### TASK
The expected output is the first line of the data below and every line after it, up to and including the line containing "835x533 pixels.", each reproduced exactly.

### SUPPLIED DATA
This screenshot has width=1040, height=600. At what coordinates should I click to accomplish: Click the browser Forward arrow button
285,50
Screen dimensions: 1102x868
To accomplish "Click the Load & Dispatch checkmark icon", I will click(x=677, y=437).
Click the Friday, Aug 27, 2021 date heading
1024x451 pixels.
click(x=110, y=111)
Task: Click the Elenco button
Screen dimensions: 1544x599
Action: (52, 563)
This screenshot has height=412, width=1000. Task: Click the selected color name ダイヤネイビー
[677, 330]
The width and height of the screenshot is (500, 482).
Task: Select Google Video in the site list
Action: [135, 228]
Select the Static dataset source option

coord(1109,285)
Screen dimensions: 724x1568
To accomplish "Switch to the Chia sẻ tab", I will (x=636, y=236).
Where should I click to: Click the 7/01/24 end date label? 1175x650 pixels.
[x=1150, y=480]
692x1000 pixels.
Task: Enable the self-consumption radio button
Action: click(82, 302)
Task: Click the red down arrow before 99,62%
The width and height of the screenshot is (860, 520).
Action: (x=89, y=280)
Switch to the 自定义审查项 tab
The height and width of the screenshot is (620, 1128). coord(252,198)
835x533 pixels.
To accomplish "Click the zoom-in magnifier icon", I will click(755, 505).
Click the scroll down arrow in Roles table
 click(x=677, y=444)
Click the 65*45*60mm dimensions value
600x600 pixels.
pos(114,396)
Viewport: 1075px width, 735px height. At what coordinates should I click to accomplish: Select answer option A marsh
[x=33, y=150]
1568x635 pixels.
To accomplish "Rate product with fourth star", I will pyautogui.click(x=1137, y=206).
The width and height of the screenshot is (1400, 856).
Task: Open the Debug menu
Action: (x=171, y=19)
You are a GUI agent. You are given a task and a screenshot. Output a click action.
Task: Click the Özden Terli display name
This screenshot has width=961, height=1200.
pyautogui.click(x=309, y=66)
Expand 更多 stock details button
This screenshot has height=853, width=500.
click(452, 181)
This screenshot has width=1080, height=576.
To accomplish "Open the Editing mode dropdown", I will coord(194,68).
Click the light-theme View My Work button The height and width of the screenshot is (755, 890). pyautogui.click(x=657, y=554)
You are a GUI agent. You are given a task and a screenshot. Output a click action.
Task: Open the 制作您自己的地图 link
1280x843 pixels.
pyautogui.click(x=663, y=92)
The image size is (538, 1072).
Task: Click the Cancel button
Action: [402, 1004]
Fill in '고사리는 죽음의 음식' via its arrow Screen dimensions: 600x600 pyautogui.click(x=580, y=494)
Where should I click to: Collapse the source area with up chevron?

### ANSWER TO THIS TASK
This screenshot has width=1040, height=600. At what coordinates should I click to accomplish: Click the browser Forward arrow button
285,50
Screen dimensions: 1102x868
To accomplish "Click the Load & Dispatch checkmark icon", I will click(x=677, y=437).
Click the Friday, Aug 27, 2021 date heading
1024x451 pixels.
click(x=110, y=111)
Task: Click the Elenco button
Screen dimensions: 1544x599
Action: (52, 563)
This screenshot has height=412, width=1000. Task: Click the selected color name ダイヤネイビー
[677, 330]
The width and height of the screenshot is (500, 482).
Task: Select Google Video in the site list
Action: [135, 228]
Select the Static dataset source option

coord(1109,285)
Screen dimensions: 724x1568
To accomplish "Switch to the Chia sẻ tab", I will (x=636, y=236).
Where should I click to: Click the 7/01/24 end date label? 1175x650 pixels.
[x=1150, y=480]
692x1000 pixels.
Task: Enable the self-consumption radio button
Action: click(82, 302)
Task: Click the red down arrow before 99,62%
The width and height of the screenshot is (860, 520).
Action: (x=89, y=280)
Switch to the 自定义审查项 tab
The height and width of the screenshot is (620, 1128). coord(252,198)
835x533 pixels.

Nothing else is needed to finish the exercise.